The even more freaky thing is trying to convince yourself that what you are doing even matters. If time is so “fragile” to changes, is anything you do going to matter? Throw in a “multiverse” vs a “universe” view of time and things get even messier. Its all very well if you assume a single “river of time” where you effectively hop in upstream or downstream. Its even worse if every time you time travel you branch off another river i.e. another universe. Every jump is almost like starting a new life – in either case – everything is either too fragile or too different.
I always liked the Quantum Leap TV series approach – you never physically traveled, you just “borrowed” a real person’s body for the time you were there. Thus no obvious paradoxes – just one person behaving really strangely for a period of time.
Still I think you’re right – retaining sanity and all the anchors to our reality we rely on must be really hard for anyone undergoing time travel.
I think that one of Larry Niven’s earlier short story collections dealt with time-travel-related short stories, paradoxes, and multiverse explanations.
I would like to believe that IF time travel were a possibility, then if Tim [sic] Traveler went back in time, the past time-line would have already included Tim having traveled back to that time.
Hence, if Tim decided to attempt to change the events of the past, since the past already included some schmuck of a Time Traveler coming back and trying to mess things up, nothing would change since it had already happened that way.
I would think that the universe would be immune to paradoxes.

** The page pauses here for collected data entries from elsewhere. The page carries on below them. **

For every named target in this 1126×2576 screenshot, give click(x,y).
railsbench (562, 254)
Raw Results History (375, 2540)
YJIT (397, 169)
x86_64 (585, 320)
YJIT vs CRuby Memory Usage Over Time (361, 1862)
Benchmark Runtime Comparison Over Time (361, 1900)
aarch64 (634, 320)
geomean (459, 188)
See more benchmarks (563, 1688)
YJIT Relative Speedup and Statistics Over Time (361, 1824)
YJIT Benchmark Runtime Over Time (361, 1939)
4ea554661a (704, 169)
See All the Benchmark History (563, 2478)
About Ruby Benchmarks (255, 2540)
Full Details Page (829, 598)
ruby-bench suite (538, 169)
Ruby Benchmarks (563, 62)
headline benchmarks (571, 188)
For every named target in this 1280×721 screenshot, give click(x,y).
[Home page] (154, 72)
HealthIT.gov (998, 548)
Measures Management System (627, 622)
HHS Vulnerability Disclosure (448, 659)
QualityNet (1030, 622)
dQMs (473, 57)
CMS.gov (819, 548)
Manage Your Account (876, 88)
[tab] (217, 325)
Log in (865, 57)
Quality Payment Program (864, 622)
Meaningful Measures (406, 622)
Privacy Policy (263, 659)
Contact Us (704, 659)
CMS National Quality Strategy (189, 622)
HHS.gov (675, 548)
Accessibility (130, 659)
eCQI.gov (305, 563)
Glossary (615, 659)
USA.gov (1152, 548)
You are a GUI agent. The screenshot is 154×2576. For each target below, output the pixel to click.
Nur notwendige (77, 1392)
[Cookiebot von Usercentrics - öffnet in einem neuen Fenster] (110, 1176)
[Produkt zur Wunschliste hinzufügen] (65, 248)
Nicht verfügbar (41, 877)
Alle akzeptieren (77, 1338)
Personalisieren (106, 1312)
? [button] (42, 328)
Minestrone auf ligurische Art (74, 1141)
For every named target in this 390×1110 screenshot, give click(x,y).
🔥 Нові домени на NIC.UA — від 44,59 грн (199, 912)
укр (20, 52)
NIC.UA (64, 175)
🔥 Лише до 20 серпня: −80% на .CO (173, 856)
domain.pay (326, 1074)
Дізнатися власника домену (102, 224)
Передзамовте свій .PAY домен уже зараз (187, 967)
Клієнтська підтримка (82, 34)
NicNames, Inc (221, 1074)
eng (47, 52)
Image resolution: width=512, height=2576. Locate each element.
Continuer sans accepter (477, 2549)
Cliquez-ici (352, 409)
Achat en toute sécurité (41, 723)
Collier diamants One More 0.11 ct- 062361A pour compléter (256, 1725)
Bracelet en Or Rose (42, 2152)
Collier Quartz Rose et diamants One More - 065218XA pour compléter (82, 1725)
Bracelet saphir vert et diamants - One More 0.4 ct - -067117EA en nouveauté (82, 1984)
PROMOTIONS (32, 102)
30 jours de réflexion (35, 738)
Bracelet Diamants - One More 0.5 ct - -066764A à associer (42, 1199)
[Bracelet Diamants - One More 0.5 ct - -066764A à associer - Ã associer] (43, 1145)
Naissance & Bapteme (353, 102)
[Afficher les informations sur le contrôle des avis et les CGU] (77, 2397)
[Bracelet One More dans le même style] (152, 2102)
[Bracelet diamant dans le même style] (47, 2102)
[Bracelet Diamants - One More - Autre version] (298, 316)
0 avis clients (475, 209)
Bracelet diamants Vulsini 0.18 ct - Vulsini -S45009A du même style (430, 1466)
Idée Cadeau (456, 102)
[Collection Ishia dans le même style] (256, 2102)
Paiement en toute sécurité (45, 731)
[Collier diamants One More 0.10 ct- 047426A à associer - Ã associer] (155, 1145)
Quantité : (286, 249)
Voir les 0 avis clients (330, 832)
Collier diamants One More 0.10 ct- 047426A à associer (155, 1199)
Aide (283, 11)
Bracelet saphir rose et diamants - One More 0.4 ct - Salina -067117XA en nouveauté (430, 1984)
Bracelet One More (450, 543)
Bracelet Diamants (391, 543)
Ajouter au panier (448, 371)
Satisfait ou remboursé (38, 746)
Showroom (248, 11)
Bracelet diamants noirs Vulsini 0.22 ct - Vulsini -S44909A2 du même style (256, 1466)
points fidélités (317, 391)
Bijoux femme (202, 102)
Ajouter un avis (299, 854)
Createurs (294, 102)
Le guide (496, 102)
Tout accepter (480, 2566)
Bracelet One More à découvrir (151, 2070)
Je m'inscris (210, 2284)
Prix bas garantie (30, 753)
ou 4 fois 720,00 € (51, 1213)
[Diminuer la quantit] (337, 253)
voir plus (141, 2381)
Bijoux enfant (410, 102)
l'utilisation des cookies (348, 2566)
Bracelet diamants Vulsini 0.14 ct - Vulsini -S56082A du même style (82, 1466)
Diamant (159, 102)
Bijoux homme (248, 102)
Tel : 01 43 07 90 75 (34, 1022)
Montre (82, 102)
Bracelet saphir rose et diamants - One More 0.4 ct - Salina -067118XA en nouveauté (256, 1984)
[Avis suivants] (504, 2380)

That would defeat any kind of hope for human free will: if Tim decides to change the past, the past already has himself trying to change stuff. By that order of thoughts, the “universe” already knows what Tim’s going to do, as the “past” events already happened before he entered the machine.
@Kevin Benko: What you are talking about here is the Novikov Self Consistency Principle and yes – this is a valid interpretation.
Still even in that universe you could lose yourself in time. I mean, let’s face it – you may know who wins the Superbowl a given year, and who becomes the president. But then again, anyone can guess those things.
Tragic unforeseen events such as 9/11 would be good touch stones, but chances are that no such events occur during your mission. It has been proven in clinical trials that it is extremely easy to create fake memories that are distinguishable from the real ones. Over time the memories of the “future” would fade. On the other hand, the constant repetition and reinforcement of your “cover” story (after all you have a alternate story of your life – where you went to school, where you worked) may seem more and more real.
i have nothing to add to this discussion, but i want to recommend you to read mark twains “a connecticut yankee in king arthurs court” if you haven’t already.
@ Nathan:
We are presuming that is possible to change the past (although, technically that concept doesn’t even make sense) or at least cause a branching of the timeline. What if your very presence caused things to start occurring differently from how you remembered them?